Aqui se revela plenamente o monismo metafísico de Borella. Dizer que o ser, em última instância, é Deus, é apagar de um traço de pena a distinção metafísica entre o Ser de Deus e o ser das criaturas que constituem o universo. Uma coisa é o Ser em plenitude ou Plenitude do Ser (o ipsum esse subsistens, o ser subsistente por si mesmo) que é Deus, o "Ens per essentiam", e outra coisa são os seres criados que são seres por participação, "ens per participationem" [3]. Portanto, o conhecimento não se reduz a Deus, pois em primeiro lugar, naturalmente, conhecemos as coisas. Mais precisamente, conhecemos os seres sensíveis, todas as coisas que vemos, e a partir delas, chegamos naturalmente a um certo conhecimento de Deus. Estas são as "cinco vias" de São Tomás de Aquino para provar a existência de Deus e descobrir suas principais perfeições a partir da realidade criada: "ad invisibilia per visibilia". Deus não é evidente; é por essa razão que Ele é objeto de demonstração, como ensina a Igreja (Ds. 2812, 3538, 3892). O conhecimento de Deus não é intuitivo, nem a priori (como pretendem a gnose e o ontologismo), mas demonstrativo e a posteriori (Ds 3622).

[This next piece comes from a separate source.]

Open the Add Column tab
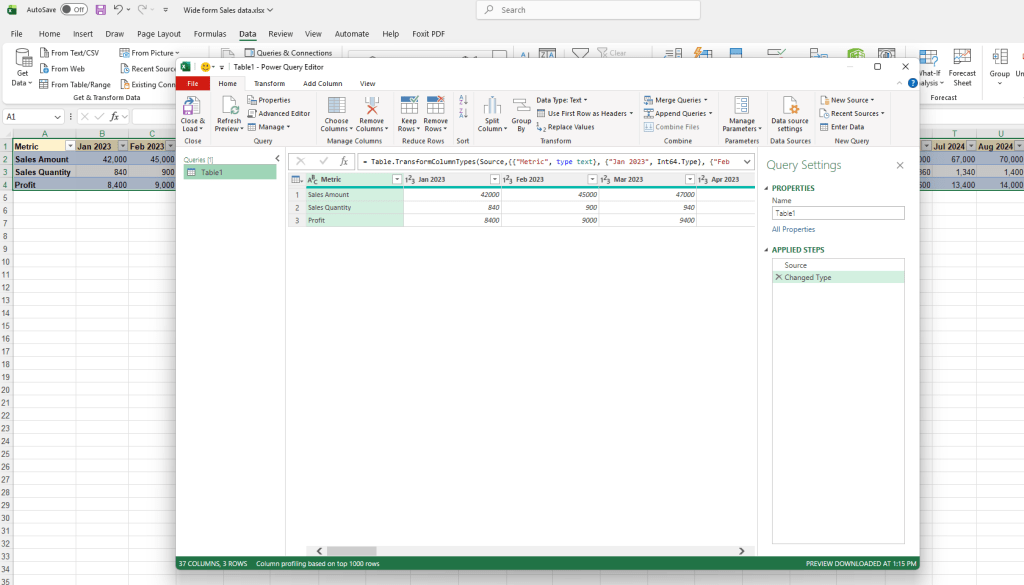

[3] Participação segundo São Tomás e não como falsamente entendido pela gnose.

Capítulo IV. Origem filosófica dessas heresias

Identificamos duas fontes filosóficas envenenadas das ideias do professor Borella: seu nomismo metafísico e seu ontologismo.

O monismo metafísico do Sr. Borella é entitativo; ele se situa na ordem do esse (ser), como o monismo de Mestre Eckhart; não é um monismo grosseiro no nível da natureza ou da essência, mas no nível do ato de ser. Mestre Eckhart caiu nesse erro, pois para ele há apenas um único esse, o de Deus (o esse divino). Cada coisa recebe sua própria natureza e essência, mas o ser lhe vem de Deus como por emanação. A esse respeito, pode-se consultar "Participação e Causalidade" (Paris, 1961), do Padre Fabro, que explica o erro de Eckhart e de seu panteísmo. Limitaremo-nos apenas a algumas citações.

"O esse na criatura é outro em relação à essência, mas não em relação ao esse divino" (op. cit. p. 586), afirma Eckhart. "Na concepção de Eckhart (Avicena), o esse é a formalidade suprema, possuída totalmente por Deus, e que abarca as coisas como um fluxo, uma luz, o éter" (Ibid., p. 587). "Para ser exato, é preciso dizer que o esse e a essentia em Eckhart não são de forma alguma o esse e a essentia tomistas, pois Eckhart só reconhece um único ato verdadeiro, Deus, enquanto para São Tomás cada criatura possui seu próprio ato formal (a essentia) e seu próprio ato real (o esse - actus essendi)" (Ibid., p. 587). "Assim, o esse, que é Deus, está igualmente em todas as coisas" (Ibid., p. 587), diz Eckhart. "Na exata medida em que o ser humano adquire uma consciência ontológica do dom do ser, ele deixa o Ser divino fluir nele" (p. 419).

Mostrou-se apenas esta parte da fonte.